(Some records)
= = = = =

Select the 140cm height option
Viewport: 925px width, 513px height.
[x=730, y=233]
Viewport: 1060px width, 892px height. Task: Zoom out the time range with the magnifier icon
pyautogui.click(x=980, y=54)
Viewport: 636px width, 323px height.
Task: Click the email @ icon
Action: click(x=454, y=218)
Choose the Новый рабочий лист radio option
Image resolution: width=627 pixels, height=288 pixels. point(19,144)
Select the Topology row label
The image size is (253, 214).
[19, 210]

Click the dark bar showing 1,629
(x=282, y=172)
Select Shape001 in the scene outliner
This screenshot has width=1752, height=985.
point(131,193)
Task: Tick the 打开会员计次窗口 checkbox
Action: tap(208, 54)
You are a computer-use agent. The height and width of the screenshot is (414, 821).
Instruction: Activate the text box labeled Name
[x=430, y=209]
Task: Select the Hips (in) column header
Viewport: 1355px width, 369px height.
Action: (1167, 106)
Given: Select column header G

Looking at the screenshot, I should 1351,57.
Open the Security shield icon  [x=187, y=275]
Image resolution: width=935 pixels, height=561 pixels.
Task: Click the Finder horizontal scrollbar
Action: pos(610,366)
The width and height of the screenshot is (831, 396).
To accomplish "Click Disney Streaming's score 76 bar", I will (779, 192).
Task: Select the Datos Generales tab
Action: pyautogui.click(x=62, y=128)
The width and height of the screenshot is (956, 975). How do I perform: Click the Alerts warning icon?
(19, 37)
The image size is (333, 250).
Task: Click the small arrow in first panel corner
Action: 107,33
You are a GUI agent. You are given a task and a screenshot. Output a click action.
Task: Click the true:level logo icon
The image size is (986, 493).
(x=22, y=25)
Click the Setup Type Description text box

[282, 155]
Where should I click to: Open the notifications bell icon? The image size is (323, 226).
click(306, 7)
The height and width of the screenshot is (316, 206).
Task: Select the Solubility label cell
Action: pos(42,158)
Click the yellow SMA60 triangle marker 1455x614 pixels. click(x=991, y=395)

= = = = =

» SHORT TASK
Select every line in the listing above that contains the word "header" and copy each one.

» WRITTEN RESPONSE
Task: Select the Hips (in) column header
Given: Select column header G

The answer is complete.